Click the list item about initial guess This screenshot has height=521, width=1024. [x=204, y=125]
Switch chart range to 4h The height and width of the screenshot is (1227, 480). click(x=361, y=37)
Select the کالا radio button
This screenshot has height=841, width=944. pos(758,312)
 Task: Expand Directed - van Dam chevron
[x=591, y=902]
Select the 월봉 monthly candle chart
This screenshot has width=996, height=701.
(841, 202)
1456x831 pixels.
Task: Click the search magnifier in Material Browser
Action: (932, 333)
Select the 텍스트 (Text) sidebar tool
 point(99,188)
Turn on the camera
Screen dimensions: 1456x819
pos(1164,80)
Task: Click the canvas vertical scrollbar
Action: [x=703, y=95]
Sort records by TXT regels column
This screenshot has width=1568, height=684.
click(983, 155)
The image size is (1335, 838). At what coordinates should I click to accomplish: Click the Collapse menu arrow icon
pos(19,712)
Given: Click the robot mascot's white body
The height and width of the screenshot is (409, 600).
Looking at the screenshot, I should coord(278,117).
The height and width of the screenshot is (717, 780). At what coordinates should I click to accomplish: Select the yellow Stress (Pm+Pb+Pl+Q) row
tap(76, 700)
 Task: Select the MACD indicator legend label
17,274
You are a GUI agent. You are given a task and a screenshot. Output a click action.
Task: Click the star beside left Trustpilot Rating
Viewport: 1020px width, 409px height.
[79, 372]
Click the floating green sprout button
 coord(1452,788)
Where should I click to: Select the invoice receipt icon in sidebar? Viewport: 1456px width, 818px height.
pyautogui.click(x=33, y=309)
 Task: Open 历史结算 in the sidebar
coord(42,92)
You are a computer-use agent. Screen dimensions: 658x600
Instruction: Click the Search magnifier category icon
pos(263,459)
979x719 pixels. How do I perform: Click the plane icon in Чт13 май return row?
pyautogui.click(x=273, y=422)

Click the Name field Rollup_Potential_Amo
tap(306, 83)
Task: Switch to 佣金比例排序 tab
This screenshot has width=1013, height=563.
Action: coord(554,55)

◆ Short exercise: Gather and copy every line of the records that contains the string "icon". The match is case-sensitive.

◆ Response for this exercise:
The image size is (1335, 838). At what coordinates should I click to accomplish: Click the Collapse menu arrow icon
Where should I click to: Select the invoice receipt icon in sidebar? Viewport: 1456px width, 818px height.
Instruction: Click the Search magnifier category icon
979x719 pixels. How do I perform: Click the plane icon in Чт13 май return row?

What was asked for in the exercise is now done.